BRISC is a recursive acronym for BRISC Really IS Cool, and is (convieniently enough) also an anagram of Content-Based Image Retrieval System.
BRISC provides a framework for texture feature extraction and similarity comparison of computed tomography (CT) lung nodule images. It was written in C# .NET 2.0 using Visual Studio .NET 2005 and is designed to be functional and extensible. To browse this website and/or obtain BRISC, use the links on the left.
This project is funded by the National Science Foundation (NSF).
Here is a description of the project from SPIE abstract:
In this paper we will present a content-based image retrieval (CBIR) system for a database of pulmonary nodule images, with a comparison of the effectiveness of various texture features and similarity measures in retrieving similar images from a medical database. We are particularly interested in how well texture feature analysis performs with lung nodules obtained from the Lung Image Database Consortium (LIDC). The LIDC provided a set of lung CT images along with information about nodules shown in these images. In our paper we will compare three different types of texture features: (1) Co-occurrence matrices, (2) Gabor filters, and (3) Markov random fields. These methods are used to extract a “feature vector” (a series of numbers) from images that represent the image’s signature. This vector is then compared with the vectors of other images by various similarity measures.
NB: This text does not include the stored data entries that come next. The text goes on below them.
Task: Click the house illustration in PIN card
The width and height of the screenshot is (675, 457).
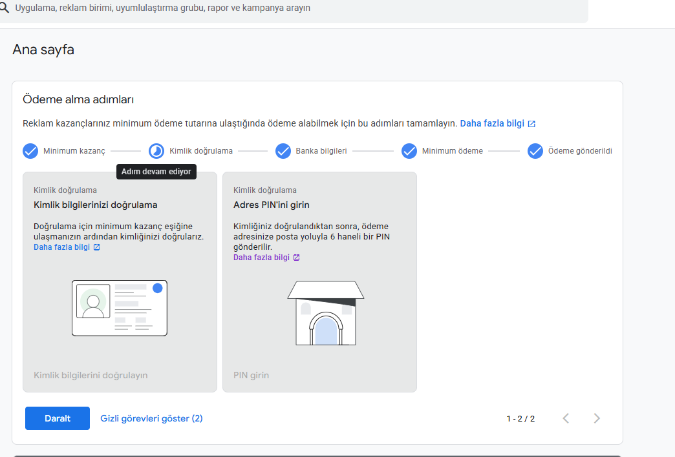Action: click(x=326, y=313)
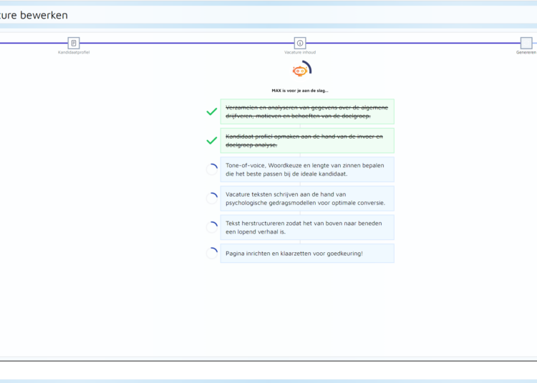The image size is (537, 383).
Task: Select the 'Genereren' step label
Action: click(x=526, y=52)
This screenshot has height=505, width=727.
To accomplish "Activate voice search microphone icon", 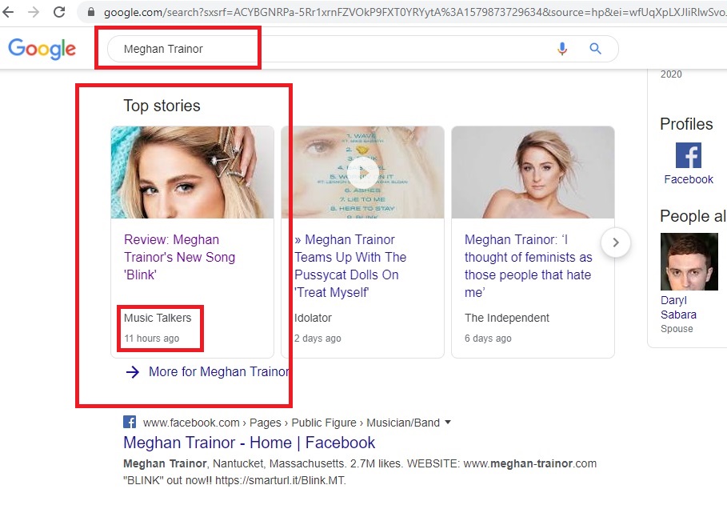I will [562, 49].
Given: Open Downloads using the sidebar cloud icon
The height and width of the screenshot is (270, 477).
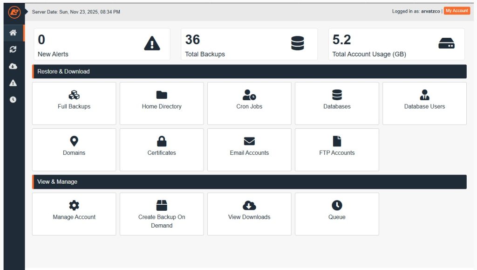Looking at the screenshot, I should (x=14, y=66).
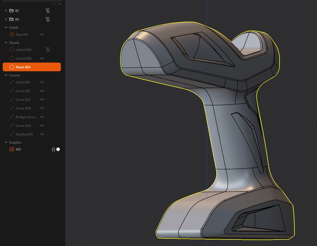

We have decided to base our evaluation on the idea that the first results returned by the system for a particular nodule should be other instances of that same nodule, perhaps on a different CT slice or marked and rated by a different radiologist. Thus, ground truth is determined by objective, a priori knowledge about the nodules. In this way, precision is defined as the number of retrieved instances of the query nodule divided by the number of retrieved images and recall is defined as the number of retrieved instances of the query nodule divided by the number of total instances of the query nodule. We have determined that Gabor-based image features generally perform better than global co-occurrence measures for the images in the LIDC database, with a maximum average precision of 68%.